This is a rich and engaging study. Not a history of Renaissance philosophy as such, it is, rather, an examination of the intellectual worlds of the fifteenth century and in particular of the dominant role of Latin. Its purview certainly includes bona fide philosophers such as Lorenzo Valla and Marsilio Ficino, but it is equally concerned with poets such as Petrarch and Poliziano, with the classicists Nicolo Nicoli and Poggio Bracciolini, with the historian and statesman Leonardo Bruni, with Cardinal Bembo and literary criticism, and so on, all of whom receive careful analysis. Celenza emphasizes that these philosophizing figures often pursued nonphilosophical disciplinary and transdisciplinary paths in search of authentic wisdom. That is, their love of philosophy carried many of them beyond the formal Aristotle-based curricular philosophy of the schools, and beyond the Scholastic Latin that continued still to serve as its medium. And Celenza draws our attention to “the two great medieval genres” that constituted the teaching “bedrock”—namely, the commentary and the question, “intimately linked as they were to classroom practice” (11, 15). He is engaged, in other words, with late medieval and early modern education in theory and practice, and with the “ways of thinking” education imparted and preserved. The concern here is with seeing the age's philosophy as the product of where and under what circumstances and by whom it was taught, and with the central texts selected in any curricular plan. The author urges us to bear in mind, however, that there was less variety in the later university curricula than one might initially suppose, given that they were increasingly standardized by the professoriate, which controlled the teaching of philosophy in the universities, including the many new universities, until well into the last half of the seventeenth century.

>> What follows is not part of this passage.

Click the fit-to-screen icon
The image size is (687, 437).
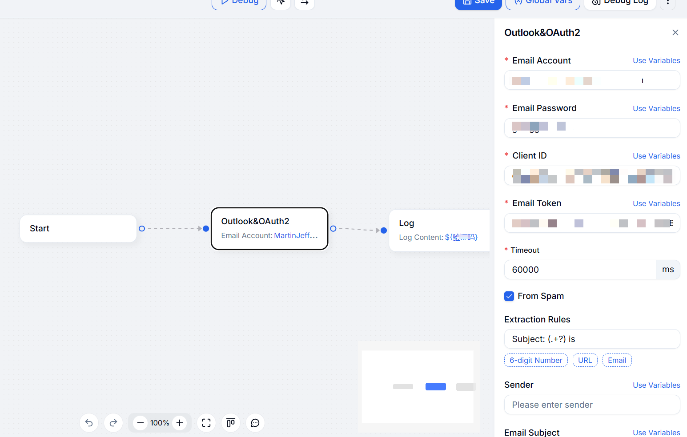tap(206, 423)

The study closes with a memorable citation from Galileo's response in his 1625 Saggiatore to a Jesuit named Grassi, who had drawn upon some of Galileo's work without attribution and had questioned his theories about comets. In the Saggiatore Galileo rearticulates the ancient trope that the universe is a book. But unlike the book of the Bible, the book of Nature is difficult, if not impossible, to read precisely because its philosophical (i.e., its natural) components can only be approached by way of geometry and arithmetic. And here we witness the emergence of the mathematical language of early modern natural philosophy running pari passu with the emergence of the new vernaculars. As one of the first Latin-literate figures to elect to write scientifically in both Latin and Tuscan, Galileo was to publish his epoch-making Sidereus nuncius in 1610 in Latin, with the Saggiatore coming out just fifteen years later in Tuscan. The author argues arrestingly that it is only after the long and contentious debate regarding correct Latin usage both in antiquity and in contemporary Renaissance scholarship “had played itself out” and “the history behind it had been excavated by Italian scholars” that thinkers could turn to “canonizing” the Florentine vernacular (401–02). In this context we must recognize the pivotal role of the Accademia della Crusca; Celenza further suggests that Galileo had good political reasons to elect to write the Saggiatore in the vernacular—namely, that it must have targeted an important lay audience. In sum, Celenza's Latin-centered narrative runs throughout this multifaceted volume, though subordinated at times to other concerns (401–02).
Among these is a fascination with the conflicting authorities wielded by such institutions as the church, the universities, the courts, and even particular philosophical schools against the inner imperatives of individuals, the authority that is of the self and its dissident voice. This obviously suggests a recognition of the “polarity” (402)—Celenza's term—between the demands of conformity and the inner imperative of an outsider, however mediated, however clandestine. Again, Galileo is a signal example in that he was able to enjoy the anti-institutional patronage of the Medici and, later, the patronage afforded him by his induction into the Roman Accademia dei Lincei and by the Lincei's embrace of the Saggiatore. It is interesting to think of the learned societies being in this way at the cutting edge and to witness their shaping role in Italy's intellectual life at the close of what, from the perspective of Celenza's thesis, is the long fifteenth century. I leave it to others to weigh the merits of the chapters on the individual philosophers, all of which deserve close examination in their own right, and all of which speak variously to the linkage between language and philosophy, the core concern of this stimulating book.